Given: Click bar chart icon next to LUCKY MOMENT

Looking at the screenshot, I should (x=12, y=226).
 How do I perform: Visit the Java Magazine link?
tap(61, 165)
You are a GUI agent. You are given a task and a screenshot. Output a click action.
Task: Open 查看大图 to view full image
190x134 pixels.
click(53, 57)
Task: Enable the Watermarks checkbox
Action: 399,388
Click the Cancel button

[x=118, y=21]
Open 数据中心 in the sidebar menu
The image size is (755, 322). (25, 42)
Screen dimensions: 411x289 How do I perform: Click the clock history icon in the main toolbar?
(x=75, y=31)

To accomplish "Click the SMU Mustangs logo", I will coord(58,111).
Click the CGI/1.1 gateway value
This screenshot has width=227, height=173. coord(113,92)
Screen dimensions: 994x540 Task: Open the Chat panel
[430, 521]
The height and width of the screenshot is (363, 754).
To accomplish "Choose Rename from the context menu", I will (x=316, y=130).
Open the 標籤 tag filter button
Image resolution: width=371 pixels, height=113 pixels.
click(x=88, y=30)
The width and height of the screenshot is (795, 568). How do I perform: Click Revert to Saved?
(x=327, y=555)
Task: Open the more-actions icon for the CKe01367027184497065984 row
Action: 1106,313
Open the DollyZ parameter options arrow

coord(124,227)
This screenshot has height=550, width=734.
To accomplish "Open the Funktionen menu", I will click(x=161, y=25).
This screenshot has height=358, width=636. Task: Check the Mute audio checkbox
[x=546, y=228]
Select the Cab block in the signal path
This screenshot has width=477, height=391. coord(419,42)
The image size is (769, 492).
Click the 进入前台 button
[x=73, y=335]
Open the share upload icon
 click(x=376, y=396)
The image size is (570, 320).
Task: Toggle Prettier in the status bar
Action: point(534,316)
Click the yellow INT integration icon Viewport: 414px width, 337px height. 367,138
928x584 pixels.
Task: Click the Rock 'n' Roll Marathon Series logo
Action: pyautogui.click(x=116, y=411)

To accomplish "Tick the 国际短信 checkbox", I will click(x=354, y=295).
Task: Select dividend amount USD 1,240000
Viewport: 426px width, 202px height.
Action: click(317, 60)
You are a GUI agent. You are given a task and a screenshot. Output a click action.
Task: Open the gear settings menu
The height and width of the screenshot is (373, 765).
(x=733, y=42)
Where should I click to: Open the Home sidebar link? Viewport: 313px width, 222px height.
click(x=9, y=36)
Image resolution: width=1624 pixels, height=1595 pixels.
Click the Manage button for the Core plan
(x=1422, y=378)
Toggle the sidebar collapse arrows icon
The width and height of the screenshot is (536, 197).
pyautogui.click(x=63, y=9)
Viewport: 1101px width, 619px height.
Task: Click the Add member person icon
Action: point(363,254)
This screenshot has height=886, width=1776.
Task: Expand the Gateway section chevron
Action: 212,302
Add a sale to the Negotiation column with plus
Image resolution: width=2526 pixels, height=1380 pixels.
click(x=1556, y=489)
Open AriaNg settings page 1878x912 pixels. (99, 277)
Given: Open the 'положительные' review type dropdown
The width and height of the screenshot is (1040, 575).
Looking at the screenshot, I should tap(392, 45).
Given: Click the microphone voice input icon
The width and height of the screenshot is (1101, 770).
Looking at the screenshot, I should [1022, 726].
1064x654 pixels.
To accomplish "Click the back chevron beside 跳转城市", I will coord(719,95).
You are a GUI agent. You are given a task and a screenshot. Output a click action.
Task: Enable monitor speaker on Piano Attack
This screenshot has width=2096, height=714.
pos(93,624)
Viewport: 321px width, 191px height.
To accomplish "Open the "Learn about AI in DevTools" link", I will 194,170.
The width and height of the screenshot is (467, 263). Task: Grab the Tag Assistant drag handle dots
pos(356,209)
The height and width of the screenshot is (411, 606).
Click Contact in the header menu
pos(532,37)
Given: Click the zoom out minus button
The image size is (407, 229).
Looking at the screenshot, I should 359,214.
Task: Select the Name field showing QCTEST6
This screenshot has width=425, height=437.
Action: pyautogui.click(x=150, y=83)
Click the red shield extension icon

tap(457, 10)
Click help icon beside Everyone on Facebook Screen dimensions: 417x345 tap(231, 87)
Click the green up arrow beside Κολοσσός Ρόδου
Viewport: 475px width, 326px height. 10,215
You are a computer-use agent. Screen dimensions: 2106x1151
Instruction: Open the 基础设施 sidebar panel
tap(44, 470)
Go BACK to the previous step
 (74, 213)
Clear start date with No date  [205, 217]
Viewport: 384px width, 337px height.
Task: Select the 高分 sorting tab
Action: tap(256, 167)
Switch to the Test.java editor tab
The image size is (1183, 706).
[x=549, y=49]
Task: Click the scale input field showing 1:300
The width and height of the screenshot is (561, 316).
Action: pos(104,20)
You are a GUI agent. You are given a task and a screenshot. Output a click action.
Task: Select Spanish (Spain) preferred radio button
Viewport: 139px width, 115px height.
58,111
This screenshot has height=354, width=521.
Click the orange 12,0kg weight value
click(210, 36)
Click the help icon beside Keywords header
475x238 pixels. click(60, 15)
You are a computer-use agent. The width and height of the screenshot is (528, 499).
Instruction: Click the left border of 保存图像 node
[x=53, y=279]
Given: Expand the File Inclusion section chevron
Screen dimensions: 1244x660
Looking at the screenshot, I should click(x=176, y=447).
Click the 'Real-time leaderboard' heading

───

**GIVEN TASK**. Rewrite all of the lines above, swapping "Revert to Saved" for "Discard Changes" and leaving everything else unchanged.

**RESPONSE TO THE EXERCISE**.
Given: Click bar chart icon next to LUCKY MOMENT

Looking at the screenshot, I should (x=12, y=226).
 How do I perform: Visit the Java Magazine link?
tap(61, 165)
You are a GUI agent. You are given a task and a screenshot. Output a click action.
Task: Open 查看大图 to view full image
190x134 pixels.
click(53, 57)
Task: Enable the Watermarks checkbox
Action: 399,388
Click the Cancel button

[x=118, y=21]
Open 数据中心 in the sidebar menu
The image size is (755, 322). (25, 42)
Screen dimensions: 411x289 How do I perform: Click the clock history icon in the main toolbar?
(x=75, y=31)

To accomplish "Click the SMU Mustangs logo", I will coord(58,111).
Click the CGI/1.1 gateway value
This screenshot has width=227, height=173. coord(113,92)
Screen dimensions: 994x540 Task: Open the Chat panel
[430, 521]
The height and width of the screenshot is (363, 754).
To accomplish "Choose Rename from the context menu", I will (x=316, y=130).
Open the 標籤 tag filter button
Image resolution: width=371 pixels, height=113 pixels.
click(x=88, y=30)
The width and height of the screenshot is (795, 568). How do I perform: Click Discard Changes?
(x=327, y=555)
Task: Open the more-actions icon for the CKe01367027184497065984 row
Action: 1106,313
Open the DollyZ parameter options arrow

coord(124,227)
This screenshot has height=550, width=734.
To accomplish "Open the Funktionen menu", I will click(x=161, y=25).
This screenshot has height=358, width=636. Task: Check the Mute audio checkbox
[x=546, y=228]
Select the Cab block in the signal path
This screenshot has width=477, height=391. coord(419,42)
The image size is (769, 492).
Click the 进入前台 button
[x=73, y=335]
Open the share upload icon
 click(x=376, y=396)
The image size is (570, 320).
Task: Toggle Prettier in the status bar
Action: point(534,316)
Click the yellow INT integration icon Viewport: 414px width, 337px height. 367,138
928x584 pixels.
Task: Click the Rock 'n' Roll Marathon Series logo
Action: pyautogui.click(x=116, y=411)

To accomplish "Tick the 国际短信 checkbox", I will click(x=354, y=295).
Task: Select dividend amount USD 1,240000
Viewport: 426px width, 202px height.
Action: click(317, 60)
You are a GUI agent. You are given a task and a screenshot. Output a click action.
Task: Open the gear settings menu
The height and width of the screenshot is (373, 765).
(x=733, y=42)
Where should I click to: Open the Home sidebar link? Viewport: 313px width, 222px height.
click(x=9, y=36)
Image resolution: width=1624 pixels, height=1595 pixels.
Click the Manage button for the Core plan
(x=1422, y=378)
Toggle the sidebar collapse arrows icon
The width and height of the screenshot is (536, 197).
pyautogui.click(x=63, y=9)
Viewport: 1101px width, 619px height.
Task: Click the Add member person icon
Action: point(363,254)
This screenshot has height=886, width=1776.
Task: Expand the Gateway section chevron
Action: 212,302
Add a sale to the Negotiation column with plus
Image resolution: width=2526 pixels, height=1380 pixels.
click(x=1556, y=489)
Open AriaNg settings page 1878x912 pixels. (99, 277)
Given: Open the 'положительные' review type dropdown
The width and height of the screenshot is (1040, 575).
Looking at the screenshot, I should tap(392, 45).
Given: Click the microphone voice input icon
The width and height of the screenshot is (1101, 770).
Looking at the screenshot, I should [1022, 726].
1064x654 pixels.
To accomplish "Click the back chevron beside 跳转城市", I will coord(719,95).
You are a GUI agent. You are given a task and a screenshot. Output a click action.
Task: Enable monitor speaker on Piano Attack
This screenshot has width=2096, height=714.
pos(93,624)
Viewport: 321px width, 191px height.
To accomplish "Open the "Learn about AI in DevTools" link", I will 194,170.
The width and height of the screenshot is (467, 263). Task: Grab the Tag Assistant drag handle dots
pos(356,209)
The height and width of the screenshot is (411, 606).
Click Contact in the header menu
pos(532,37)
Given: Click the zoom out minus button
The image size is (407, 229).
Looking at the screenshot, I should 359,214.
Task: Select the Name field showing QCTEST6
This screenshot has width=425, height=437.
Action: pyautogui.click(x=150, y=83)
Click the red shield extension icon

tap(457, 10)
Click help icon beside Everyone on Facebook Screen dimensions: 417x345 tap(231, 87)
Click the green up arrow beside Κολοσσός Ρόδου
Viewport: 475px width, 326px height. 10,215
You are a computer-use agent. Screen dimensions: 2106x1151
Instruction: Open the 基础设施 sidebar panel
tap(44, 470)
Go BACK to the previous step
 (74, 213)
Clear start date with No date  [205, 217]
Viewport: 384px width, 337px height.
Task: Select the 高分 sorting tab
Action: tap(256, 167)
Switch to the Test.java editor tab
The image size is (1183, 706).
[x=549, y=49]
Task: Click the scale input field showing 1:300
The width and height of the screenshot is (561, 316).
Action: pos(104,20)
You are a GUI agent. You are given a task and a screenshot. Output a click action.
Task: Select Spanish (Spain) preferred radio button
Viewport: 139px width, 115px height.
58,111
This screenshot has height=354, width=521.
Click the orange 12,0kg weight value
click(210, 36)
Click the help icon beside Keywords header
475x238 pixels. click(60, 15)
You are a computer-use agent. The width and height of the screenshot is (528, 499).
Instruction: Click the left border of 保存图像 node
[x=53, y=279]
Given: Expand the File Inclusion section chevron
Screen dimensions: 1244x660
Looking at the screenshot, I should click(x=176, y=447).
Click the 'Real-time leaderboard' heading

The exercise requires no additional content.